ABOUT THIS EXERCISE: Give back the full set of entries exactly, keeping each line intact.

RECORDS PROVIDED:

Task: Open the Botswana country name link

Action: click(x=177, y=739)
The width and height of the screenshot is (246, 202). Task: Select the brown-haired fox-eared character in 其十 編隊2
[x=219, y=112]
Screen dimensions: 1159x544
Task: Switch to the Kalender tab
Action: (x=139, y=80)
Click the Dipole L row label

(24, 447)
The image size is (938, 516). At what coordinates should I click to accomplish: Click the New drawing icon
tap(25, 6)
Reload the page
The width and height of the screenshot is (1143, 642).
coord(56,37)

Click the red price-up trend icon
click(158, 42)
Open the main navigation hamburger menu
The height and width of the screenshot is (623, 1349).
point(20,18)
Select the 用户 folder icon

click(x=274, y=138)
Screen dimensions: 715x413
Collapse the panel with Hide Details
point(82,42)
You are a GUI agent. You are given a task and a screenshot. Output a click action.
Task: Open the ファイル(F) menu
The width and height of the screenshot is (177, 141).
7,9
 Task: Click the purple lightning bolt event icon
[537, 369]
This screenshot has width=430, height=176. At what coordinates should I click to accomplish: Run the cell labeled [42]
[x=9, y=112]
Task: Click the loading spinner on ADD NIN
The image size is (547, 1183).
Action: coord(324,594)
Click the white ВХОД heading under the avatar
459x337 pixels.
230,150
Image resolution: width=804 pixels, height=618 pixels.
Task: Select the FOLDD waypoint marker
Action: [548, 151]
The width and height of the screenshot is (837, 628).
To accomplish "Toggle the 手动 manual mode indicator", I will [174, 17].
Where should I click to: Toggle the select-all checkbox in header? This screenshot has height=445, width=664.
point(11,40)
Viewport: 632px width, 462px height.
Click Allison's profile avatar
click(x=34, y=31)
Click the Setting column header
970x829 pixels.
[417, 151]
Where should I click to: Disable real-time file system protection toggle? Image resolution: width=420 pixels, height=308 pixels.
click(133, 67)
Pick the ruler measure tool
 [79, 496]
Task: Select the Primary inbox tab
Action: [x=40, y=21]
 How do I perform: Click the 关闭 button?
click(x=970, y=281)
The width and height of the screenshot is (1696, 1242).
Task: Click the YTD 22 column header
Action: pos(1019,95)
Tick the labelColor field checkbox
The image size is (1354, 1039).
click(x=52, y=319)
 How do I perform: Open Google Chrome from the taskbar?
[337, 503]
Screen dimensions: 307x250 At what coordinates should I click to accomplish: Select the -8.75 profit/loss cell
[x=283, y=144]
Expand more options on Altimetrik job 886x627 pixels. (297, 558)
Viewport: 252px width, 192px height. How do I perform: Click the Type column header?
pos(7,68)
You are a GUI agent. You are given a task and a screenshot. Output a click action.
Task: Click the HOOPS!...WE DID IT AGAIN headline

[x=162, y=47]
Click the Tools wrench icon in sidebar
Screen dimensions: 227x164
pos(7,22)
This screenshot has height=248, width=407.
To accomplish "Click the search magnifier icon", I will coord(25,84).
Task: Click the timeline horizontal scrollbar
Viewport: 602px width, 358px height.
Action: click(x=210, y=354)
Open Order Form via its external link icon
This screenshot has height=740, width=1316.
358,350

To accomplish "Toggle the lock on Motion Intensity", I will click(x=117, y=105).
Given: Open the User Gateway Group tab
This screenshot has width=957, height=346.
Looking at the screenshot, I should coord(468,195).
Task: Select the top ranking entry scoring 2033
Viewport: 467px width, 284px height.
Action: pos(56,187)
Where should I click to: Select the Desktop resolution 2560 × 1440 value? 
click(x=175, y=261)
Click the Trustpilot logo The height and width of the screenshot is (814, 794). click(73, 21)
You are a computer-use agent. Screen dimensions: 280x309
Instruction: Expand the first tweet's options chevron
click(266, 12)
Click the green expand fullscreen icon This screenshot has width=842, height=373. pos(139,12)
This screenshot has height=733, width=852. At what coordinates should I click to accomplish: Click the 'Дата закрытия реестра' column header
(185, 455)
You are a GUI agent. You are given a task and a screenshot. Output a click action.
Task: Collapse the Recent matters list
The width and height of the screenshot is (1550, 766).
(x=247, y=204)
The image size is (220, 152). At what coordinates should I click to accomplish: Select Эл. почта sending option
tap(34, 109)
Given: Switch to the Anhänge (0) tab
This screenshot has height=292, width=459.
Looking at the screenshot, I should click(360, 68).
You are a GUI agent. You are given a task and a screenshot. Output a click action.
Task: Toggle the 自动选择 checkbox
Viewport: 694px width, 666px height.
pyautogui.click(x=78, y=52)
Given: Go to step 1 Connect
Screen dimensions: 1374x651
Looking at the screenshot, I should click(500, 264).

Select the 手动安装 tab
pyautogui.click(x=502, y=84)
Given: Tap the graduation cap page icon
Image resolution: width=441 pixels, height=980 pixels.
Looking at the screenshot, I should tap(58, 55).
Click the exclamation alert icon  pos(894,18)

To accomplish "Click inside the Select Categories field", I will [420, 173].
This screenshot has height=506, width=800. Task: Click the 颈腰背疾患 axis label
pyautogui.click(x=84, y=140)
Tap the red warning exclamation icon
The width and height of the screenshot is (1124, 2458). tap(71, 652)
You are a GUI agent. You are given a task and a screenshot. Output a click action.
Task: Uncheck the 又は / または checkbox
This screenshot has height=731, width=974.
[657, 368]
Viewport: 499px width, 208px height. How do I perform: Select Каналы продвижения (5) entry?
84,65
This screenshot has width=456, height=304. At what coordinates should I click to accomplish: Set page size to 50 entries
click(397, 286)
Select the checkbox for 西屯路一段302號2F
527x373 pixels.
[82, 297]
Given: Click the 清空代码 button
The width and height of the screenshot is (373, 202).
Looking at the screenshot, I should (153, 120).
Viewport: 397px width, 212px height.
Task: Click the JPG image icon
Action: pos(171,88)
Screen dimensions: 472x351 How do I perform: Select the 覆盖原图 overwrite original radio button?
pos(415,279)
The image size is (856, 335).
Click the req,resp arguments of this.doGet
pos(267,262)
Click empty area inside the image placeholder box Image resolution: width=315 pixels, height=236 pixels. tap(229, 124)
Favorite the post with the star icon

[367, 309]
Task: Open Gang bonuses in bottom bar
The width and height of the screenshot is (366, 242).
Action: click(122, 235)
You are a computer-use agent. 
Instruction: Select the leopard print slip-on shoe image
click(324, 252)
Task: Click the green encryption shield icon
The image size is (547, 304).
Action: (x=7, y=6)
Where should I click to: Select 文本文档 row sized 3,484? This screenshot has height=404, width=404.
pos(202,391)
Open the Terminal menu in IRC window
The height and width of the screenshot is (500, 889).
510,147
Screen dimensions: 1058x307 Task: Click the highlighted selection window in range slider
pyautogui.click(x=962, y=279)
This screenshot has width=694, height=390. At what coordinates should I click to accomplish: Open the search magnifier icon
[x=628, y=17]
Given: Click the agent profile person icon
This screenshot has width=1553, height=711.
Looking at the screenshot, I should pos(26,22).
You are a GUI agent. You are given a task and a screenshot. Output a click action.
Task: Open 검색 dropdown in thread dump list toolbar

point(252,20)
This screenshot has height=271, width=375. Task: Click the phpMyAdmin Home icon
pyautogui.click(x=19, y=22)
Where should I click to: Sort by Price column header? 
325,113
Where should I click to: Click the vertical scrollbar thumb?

RESPONSE BELOW:
Task: Open the Botswana country name link

Action: click(x=177, y=739)
The width and height of the screenshot is (246, 202). Task: Select the brown-haired fox-eared character in 其十 編隊2
[x=219, y=112]
Screen dimensions: 1159x544
Task: Switch to the Kalender tab
Action: (x=139, y=80)
Click the Dipole L row label

(24, 447)
The image size is (938, 516). At what coordinates should I click to accomplish: Click the New drawing icon
tap(25, 6)
Reload the page
The width and height of the screenshot is (1143, 642).
coord(56,37)

Click the red price-up trend icon
click(158, 42)
Open the main navigation hamburger menu
The height and width of the screenshot is (623, 1349).
point(20,18)
Select the 用户 folder icon

click(x=274, y=138)
Screen dimensions: 715x413
Collapse the panel with Hide Details
point(82,42)
You are a GUI agent. You are given a task and a screenshot. Output a click action.
Task: Open the ファイル(F) menu
The width and height of the screenshot is (177, 141).
7,9
 Task: Click the purple lightning bolt event icon
[537, 369]
This screenshot has width=430, height=176. At what coordinates should I click to accomplish: Run the cell labeled [42]
[x=9, y=112]
Task: Click the loading spinner on ADD NIN
The image size is (547, 1183).
Action: coord(324,594)
Click the white ВХОД heading under the avatar
459x337 pixels.
230,150
Image resolution: width=804 pixels, height=618 pixels.
Task: Select the FOLDD waypoint marker
Action: [548, 151]
The width and height of the screenshot is (837, 628).
To accomplish "Toggle the 手动 manual mode indicator", I will [174, 17].
Where should I click to: Toggle the select-all checkbox in header? This screenshot has height=445, width=664.
point(11,40)
Viewport: 632px width, 462px height.
Click Allison's profile avatar
click(x=34, y=31)
Click the Setting column header
970x829 pixels.
[417, 151]
Where should I click to: Disable real-time file system protection toggle? Image resolution: width=420 pixels, height=308 pixels.
click(133, 67)
Pick the ruler measure tool
 [79, 496]
Task: Select the Primary inbox tab
Action: [x=40, y=21]
 How do I perform: Click the 关闭 button?
click(x=970, y=281)
The width and height of the screenshot is (1696, 1242).
Task: Click the YTD 22 column header
Action: pos(1019,95)
Tick the labelColor field checkbox
The image size is (1354, 1039).
click(x=52, y=319)
 How do I perform: Open Google Chrome from the taskbar?
[337, 503]
Screen dimensions: 307x250 At what coordinates should I click to accomplish: Select the -8.75 profit/loss cell
[x=283, y=144]
Expand more options on Altimetrik job 886x627 pixels. (297, 558)
Viewport: 252px width, 192px height. How do I perform: Click the Type column header?
pos(7,68)
You are a GUI agent. You are given a task and a screenshot. Output a click action.
Task: Click the HOOPS!...WE DID IT AGAIN headline

[x=162, y=47]
Click the Tools wrench icon in sidebar
Screen dimensions: 227x164
pos(7,22)
This screenshot has height=248, width=407.
To accomplish "Click the search magnifier icon", I will coord(25,84).
Task: Click the timeline horizontal scrollbar
Viewport: 602px width, 358px height.
Action: click(x=210, y=354)
Open Order Form via its external link icon
This screenshot has height=740, width=1316.
358,350

To accomplish "Toggle the lock on Motion Intensity", I will click(x=117, y=105).
Given: Open the User Gateway Group tab
This screenshot has width=957, height=346.
Looking at the screenshot, I should coord(468,195).
Task: Select the top ranking entry scoring 2033
Viewport: 467px width, 284px height.
Action: pos(56,187)
Where should I click to: Select the Desktop resolution 2560 × 1440 value? 
click(x=175, y=261)
Click the Trustpilot logo The height and width of the screenshot is (814, 794). click(73, 21)
You are a computer-use agent. Screen dimensions: 280x309
Instruction: Expand the first tweet's options chevron
click(266, 12)
Click the green expand fullscreen icon This screenshot has width=842, height=373. pos(139,12)
This screenshot has height=733, width=852. At what coordinates should I click to accomplish: Click the 'Дата закрытия реестра' column header
(185, 455)
You are a GUI agent. You are given a task and a screenshot. Output a click action.
Task: Collapse the Recent matters list
The width and height of the screenshot is (1550, 766).
(x=247, y=204)
The image size is (220, 152). At what coordinates should I click to accomplish: Select Эл. почта sending option
tap(34, 109)
Given: Switch to the Anhänge (0) tab
This screenshot has height=292, width=459.
Looking at the screenshot, I should click(360, 68).
You are a GUI agent. You are given a task and a screenshot. Output a click action.
Task: Toggle the 自动选择 checkbox
Viewport: 694px width, 666px height.
pyautogui.click(x=78, y=52)
Given: Go to step 1 Connect
Screen dimensions: 1374x651
Looking at the screenshot, I should click(500, 264).

Select the 手动安装 tab
pyautogui.click(x=502, y=84)
Given: Tap the graduation cap page icon
Image resolution: width=441 pixels, height=980 pixels.
Looking at the screenshot, I should tap(58, 55).
Click the exclamation alert icon  pos(894,18)

To accomplish "Click inside the Select Categories field", I will [420, 173].
This screenshot has height=506, width=800. Task: Click the 颈腰背疾患 axis label
pyautogui.click(x=84, y=140)
Tap the red warning exclamation icon
The width and height of the screenshot is (1124, 2458). tap(71, 652)
You are a GUI agent. You are given a task and a screenshot. Output a click action.
Task: Uncheck the 又は / または checkbox
This screenshot has height=731, width=974.
[657, 368]
Viewport: 499px width, 208px height. How do I perform: Select Каналы продвижения (5) entry?
84,65
This screenshot has width=456, height=304. At what coordinates should I click to accomplish: Set page size to 50 entries
click(397, 286)
Select the checkbox for 西屯路一段302號2F
527x373 pixels.
[82, 297]
Given: Click the 清空代码 button
The width and height of the screenshot is (373, 202).
Looking at the screenshot, I should (153, 120).
Viewport: 397px width, 212px height.
Task: Click the JPG image icon
Action: pos(171,88)
Screen dimensions: 472x351 How do I perform: Select the 覆盖原图 overwrite original radio button?
pos(415,279)
The image size is (856, 335).
Click the req,resp arguments of this.doGet
pos(267,262)
Click empty area inside the image placeholder box Image resolution: width=315 pixels, height=236 pixels. tap(229, 124)
Favorite the post with the star icon

[367, 309]
Task: Open Gang bonuses in bottom bar
The width and height of the screenshot is (366, 242).
Action: click(122, 235)
You are a computer-use agent. 
Instruction: Select the leopard print slip-on shoe image
click(324, 252)
Task: Click the green encryption shield icon
The image size is (547, 304).
Action: (x=7, y=6)
Where should I click to: Select 文本文档 row sized 3,484? This screenshot has height=404, width=404.
pos(202,391)
Open the Terminal menu in IRC window
The height and width of the screenshot is (500, 889).
510,147
Screen dimensions: 1058x307 Task: Click the highlighted selection window in range slider
pyautogui.click(x=962, y=279)
This screenshot has width=694, height=390. At what coordinates should I click to accomplish: Open the search magnifier icon
[x=628, y=17]
Given: Click the agent profile person icon
This screenshot has width=1553, height=711.
Looking at the screenshot, I should pos(26,22).
You are a GUI agent. You are given a task and a screenshot. Output a click action.
Task: Open 검색 dropdown in thread dump list toolbar

point(252,20)
This screenshot has height=271, width=375. Task: Click the phpMyAdmin Home icon
pyautogui.click(x=19, y=22)
Where should I click to: Sort by Price column header? 
325,113
Where should I click to: Click the vertical scrollbar thumb?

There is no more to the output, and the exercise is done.